The young actress made her first major appearances as a high-school graduate in Rudolf Jugert's "Ihre grosse Prüfung" ("The Big Test") and as a mayor's daughter during the Spanish Civil War in Reinl's "Solange Du lebst" ("As Long As You Live"). Soon, Dor specialized on the gentle and naïve roles in popular music films and sentimental comedies with regional background. But Dor managed to successfully transfer her image to the crime movie genre in Harald Reinl's "Die Bande des Schreckens" ("Hand of the Gallows", 1960), the third movie in the Edgar Wallace series, and to prove her acting skills in several parts of innocently prosecuted women. Dor then became popular as Germany's "Miss Krimi" and was seen in outstanding performances in most films of the Edgar Wallace crime series.

But Dor was also a key asset to the series of Karl May films, the second huge West German genre success. Again directed by her husband Harald Reinl, Dor delivered several brilliant performances as the belle in need of protection.

Later, Karin Dor dismissed these one-dimensional parts and took over the role of Brunhild in Reinl's two-part Burgundian saga "Die Nibelungen" (1966). Although the film was not well received by the critics, it became the starting point for Dor's international movie career. As Germany's "star without affairs" Dor got the part of sexy Helga Brandt in the fifth James Bond movie "You Only Live Twice" alongside Sean Connery and was able to act against her former, rather virtuous role image. Dor delivered a convincing performance as a red-haired temptress trying to stop the famous undercover agent using her erotic charm.

Another important step in Dor's international career was the unexpected offer to play a Cuban woman in Alfred Hitchcock's spy thriller "Topaz" in 1969. Dor starred as the beautiful and proud Juanita de Cordoba, the leader of an underground movement. She and her lover collaborate with the West until Juanita dies in the style of an opera's finale. In 1968, Karin Dor became sick with cancer and was divorced from Harald Reinl.

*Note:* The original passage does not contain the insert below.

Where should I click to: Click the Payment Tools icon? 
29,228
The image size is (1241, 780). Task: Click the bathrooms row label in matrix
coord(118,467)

But after a brief halt, Dor was able to continue her movie career. From the 1970s on, she made less and less films but instead focussed on TV and theatre productions such as the American crime series "Ironside" and "It Takes a Thief". She also made a name for her performances in popular theatre in Germany. Her TV work in the 1990s included the family series "Die große Freiheit" where she starred alongside Hans-Joachim Kulenkampff as well as the TV movie "Der Preis der Liebe", a Rosamunde Pilcher adaptation. In 2006, Dor made her first movie for years and starred in Margarethe von Trotta's "Ich bin die Andere" ("I Am the Other Woman"). Nearly ten years later she played her last role in a feature film in "Die abhandene Welt" ("The Misplaced World", 2015), again directed by Margarethe von Trotta.

Karin Dor died November 6, 2017 in Munich.